(serve-streaming-tutorial)=

# Streaming Tutorial

This guide walks you through deploying a chatbot that streams output back to the
user. It shows:

* How to stream outputs from a Serve application
* How to use WebSockets in a Serve application
* How to combine batching requests with streaming outputs

This tutorial should help you with following use cases:

* You want to serve a large language model and stream results back token-by-token.
* You want to serve a chatbot that accepts a stream of inputs from the user.

This tutorial serves the [DialoGPT](https://huggingface.co/microsoft/DialoGPT-small) language model. Install the HuggingFace library to access it:

```
pip install transformers
```

# Create a Streaming Deployment

Open a new Python file called `textbot.py`. First, add the imports and the [Serve logger](serve-logging).

```{literalinclude} ../doc_code/streaming_tutorial.py
:language: python
:start-after: __textbot_setup_start__
:end-before: __textbot_setup_end__
```

Create a [FastAPI deployment](serve-fastapi-http), and initialize the model and the tokenizer in the
constructor:

```{literalinclude} ../doc_code/streaming_tutorial.py
:language: python
:start-after: __textbot_constructor_start__
:end-before: __textbot_constructor_end__
```

Note that the constructor also caches an `asyncio` loop. This behavior is useful when you need to run a model and concurrently stream its tokens back to the user.
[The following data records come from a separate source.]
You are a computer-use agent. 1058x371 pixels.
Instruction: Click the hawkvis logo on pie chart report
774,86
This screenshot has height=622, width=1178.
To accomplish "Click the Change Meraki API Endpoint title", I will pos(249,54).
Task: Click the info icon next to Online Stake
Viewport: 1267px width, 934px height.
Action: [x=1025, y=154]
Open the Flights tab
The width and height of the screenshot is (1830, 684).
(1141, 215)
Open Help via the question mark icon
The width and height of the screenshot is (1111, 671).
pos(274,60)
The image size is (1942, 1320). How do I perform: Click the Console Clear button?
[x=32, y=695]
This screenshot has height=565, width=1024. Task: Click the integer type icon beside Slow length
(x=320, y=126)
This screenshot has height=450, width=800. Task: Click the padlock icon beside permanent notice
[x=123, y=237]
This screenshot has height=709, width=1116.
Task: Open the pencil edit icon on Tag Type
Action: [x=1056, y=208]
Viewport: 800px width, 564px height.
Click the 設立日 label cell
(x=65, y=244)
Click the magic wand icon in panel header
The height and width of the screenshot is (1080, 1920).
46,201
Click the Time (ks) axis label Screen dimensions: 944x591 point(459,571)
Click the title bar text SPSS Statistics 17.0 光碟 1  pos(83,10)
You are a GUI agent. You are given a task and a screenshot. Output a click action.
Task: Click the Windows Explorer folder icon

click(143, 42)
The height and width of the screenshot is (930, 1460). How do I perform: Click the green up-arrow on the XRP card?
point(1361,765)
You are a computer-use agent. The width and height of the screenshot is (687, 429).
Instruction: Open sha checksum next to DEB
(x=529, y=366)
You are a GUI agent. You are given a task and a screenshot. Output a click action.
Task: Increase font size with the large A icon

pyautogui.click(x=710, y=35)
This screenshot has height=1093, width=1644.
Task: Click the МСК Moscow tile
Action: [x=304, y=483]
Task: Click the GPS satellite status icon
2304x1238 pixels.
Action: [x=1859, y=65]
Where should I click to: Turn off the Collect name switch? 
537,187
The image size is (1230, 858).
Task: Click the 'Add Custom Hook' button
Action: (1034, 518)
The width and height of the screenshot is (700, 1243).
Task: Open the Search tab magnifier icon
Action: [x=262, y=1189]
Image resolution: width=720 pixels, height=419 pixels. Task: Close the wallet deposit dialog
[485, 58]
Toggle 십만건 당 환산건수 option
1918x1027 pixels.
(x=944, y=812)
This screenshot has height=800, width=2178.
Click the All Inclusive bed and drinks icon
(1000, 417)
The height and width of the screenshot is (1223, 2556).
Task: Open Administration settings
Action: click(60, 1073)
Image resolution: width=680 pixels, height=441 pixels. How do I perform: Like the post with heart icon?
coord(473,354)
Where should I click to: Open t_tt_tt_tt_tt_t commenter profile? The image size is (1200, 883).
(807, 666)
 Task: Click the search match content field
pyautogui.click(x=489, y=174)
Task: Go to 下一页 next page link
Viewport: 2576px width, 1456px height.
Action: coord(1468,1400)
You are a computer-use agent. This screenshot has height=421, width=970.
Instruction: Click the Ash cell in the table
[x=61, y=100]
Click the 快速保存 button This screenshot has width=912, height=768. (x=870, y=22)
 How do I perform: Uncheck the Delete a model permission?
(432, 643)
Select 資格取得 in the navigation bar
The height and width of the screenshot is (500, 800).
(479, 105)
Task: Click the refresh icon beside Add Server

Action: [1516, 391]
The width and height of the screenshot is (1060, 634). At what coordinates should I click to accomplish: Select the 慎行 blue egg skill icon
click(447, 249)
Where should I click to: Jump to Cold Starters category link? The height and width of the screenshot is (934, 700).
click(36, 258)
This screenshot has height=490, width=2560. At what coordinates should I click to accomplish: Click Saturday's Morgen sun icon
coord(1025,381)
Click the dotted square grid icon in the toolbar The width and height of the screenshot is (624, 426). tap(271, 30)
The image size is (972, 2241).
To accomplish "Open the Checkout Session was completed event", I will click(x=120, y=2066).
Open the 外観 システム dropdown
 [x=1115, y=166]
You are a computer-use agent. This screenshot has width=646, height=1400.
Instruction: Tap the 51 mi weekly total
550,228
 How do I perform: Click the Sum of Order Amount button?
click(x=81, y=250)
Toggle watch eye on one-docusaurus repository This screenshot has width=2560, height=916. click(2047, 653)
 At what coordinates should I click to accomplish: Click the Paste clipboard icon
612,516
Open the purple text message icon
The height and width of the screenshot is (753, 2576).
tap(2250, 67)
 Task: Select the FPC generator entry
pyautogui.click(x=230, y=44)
Add the following logic to handle requests sent to the `Textbot`:

```{literalinclude} ../doc_code/streaming_tutorial.py
:language: python
:start-after: __textbot_logic_start__
:end-before: __textbot_logic_end__
```

`Textbot` uses three methods to handle requests:

* `handle_request`: the entrypoint for HTTP requests. FastAPI automatically unpacks the `prompt` query parameter and passes it into `handle_request`. This method then creates a `TextIteratorStreamer`. HuggingFace provides this streamer as a convenient interface to access tokens generated by a language model. `handle_request` then kicks off the model in a background thread using `self.loop.run_in_executor`. This behavior lets the model generate tokens while `handle_request` concurrently calls `self.consume_streamer` to stream the tokens back to the user. `self.consume_streamer` is a generator that yields tokens one by one from the streamer. Lastly, `handle_request` passes the `self.consume_streamer` generator into a Starlette `StreamingResponse` and returns the response. Serve unpacks the Starlette `StreamingResponse` and yields the contents of the generator back to the user one by one.
* `generate_text`: the method that runs the model. This method runs in a background thread kicked off by `handle_request`. It pushes generated tokens into the streamer constructed by `handle_request`.
* `consume_streamer`: a generator method that consumes the streamer constructed by `handle_request`. This method keeps yielding tokens from the streamer until the model in `generate_text` closes the streamer. This method avoids blocking the event loop by calling `asyncio.sleep` with a brief timeout whenever the streamer is empty and waiting for a new token.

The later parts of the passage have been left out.